*REQUIRED TASKS*:
a: Please copy everything from "Milan’s Christmas market" down to "off on Thursday." in the article on this week's events in Italy, changing "Stalls" to "Booths".
b: Continue the article on this week's events in Italy, starting after its final sentence.

*SELECTED TEXT*:
————
On the agenda: What’s happening in Italy this week

From transport strikes to Christmas markets and the start of ski season, here are the key events happening in Italy this week that you should know about.

On the agenda: What’s happening in Italy this week


Ischia rescue efforts continue – Rescue teams are continuing their search for survivors after an avalanche on the island of Ischia left at least seven people dead, with more missing.

A wave of mud and debris hit the small town of Casamicciola Terme early Saturday morning, engulfing at least one house and sweeping cars down to the sea.

READ ALSO: Italy declares state of emergency after deadly Ischia landslide

Italy’s government on Sunday declared a state of emergency and released an initial €2 million in relief funds.


Ruling on vaccine mandates – Italy’s Constitutional Court will rule on the legality of compulsory vaccination against Covid-19 on Tuesday, November 29th.

Judges will be asked to determine whether or not vaccine mandates introduced during the pandemic – which applied to healthcare and school staff as well as over-50s – breached the fundamental rights set out by Italy’s constitution.

Several Italian courts have previously upheld the vaccine oblication, with one Lazio court ruling in March 2022 saying the question of constitutional compatibility was “manifestly unfounded”.

Members of Italy's Constitutional Court will meet on Tuesday to determine whether Italy's Covid vaccine mandate was constitutional.

Members of Italy’s Constitutional Court will meet on Tuesday to determine whether Italy’s Covid vaccine mandates were constitutional. Photo by FILIPPO MONTEFORTE / AFP.


Italy’s budget deadline – The Italian government has until Wednesday, November 30th to send the text of the 2023 budget law to Brussels for scrutiny.

Once greenlighted by the EU Commission, the bill will go back to parliament, with both chambers having until December 31st to sign off on it.

READ ALSO: Key points: What Italy’s new budget law means for you


Milan’s Christmas market – One of Italy’s most popular Christmas markets will open on Thursday, December 1st.

Stalls in Milan’s iconic Piazza Duomo will be open every day from 9am to 9pm until January 6th. Businesses will be selling everything from Christmas decorations to regional food delicacies.

Milan’s isn’t the only Christmas market in Italy to open on this date; those hosted by Cagliari in Sardinia and Andalo in the Dolomites will also kick off on Thursday.

People walk across a Christmas market in downtown Milan as snow falls on December 8, 2021.

People walk across a Christmas market in downtown Milan as snow falls on December 8, 2021. Photo by MIGUEL MEDINA / AFP.
————
*DATASET EXTRACT*:
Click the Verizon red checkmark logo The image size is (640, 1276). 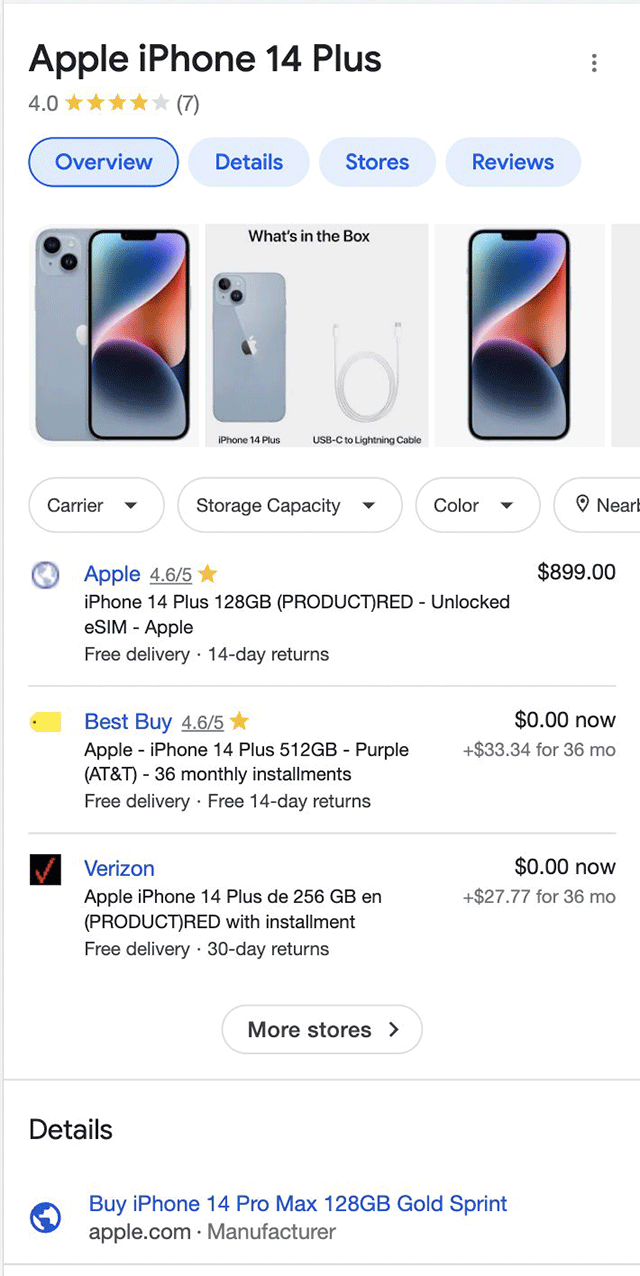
————
*RESPONSES PER TASK*:
a:
Milan’s Christmas market – One of Italy’s most popular Christmas markets will open on Thursday, December 1st.

Booths in Milan’s iconic Piazza Duomo will be open every day from 9am to 9pm until January 6th. Businesses will be selling everything from Christmas decorations to regional food delicacies.

Milan’s isn’t the only Christmas market in Italy to open on this date; those hosted by Cagliari in Sardinia and Andalo in the Dolomites will also kick off on Thursday.

b:
National transport strike – A 24-hour national strike affecting airline and rail travel as well as local public transport will take place on Friday, December 2nd, likely creating some disruption for people travelling to, from and across Italy.

Staff from Spanish airline Vueling and local public transport operators in the Italian cities of Udine, Trieste, La Spezia, Naples, Foggia and Bari have already announced that they will take part in the strike.

According to the latest local media reports, disruption might also affect travel on Milan’s ATM lines. 

As always, The Local will keep you regularly updated on the strike over the following days.


Ski resorts open – All ski resorts managed by the popular Dolomiti Superski association will open on Saturday, December 3rd, offering winter sport enthusiasts a total of 1,200 kilometres of ski slopes. 

Despite early fears that an unusually warm November would force operators to postpone the opening date, the resorts are now expected to regularly open to the public on Saturday thanks to the rigid temperatures of the past week.

Italy's Alpine Dolomiti Superski resorts will Saturday, December 3rd.

Italy’s Alpine Dolomiti Superski resorts will Saturday, December 3rd. Photo by Christof STACHE / AFP.


WW2 bomb disposal – Around 900 residents of the eastern Italian city of Pesaro will be asked to temporarily evacuate their homes on Sunday, December 4th to allow for the safe disposal of a 500-kg US-made World War II bomb.

The device is located in the Case Bruciate area, next to the A14 highway.

A hotline will be set up in the following days to give residents all the necessary info. 

The closure of the A14 highway on the day is being considered by local authorities.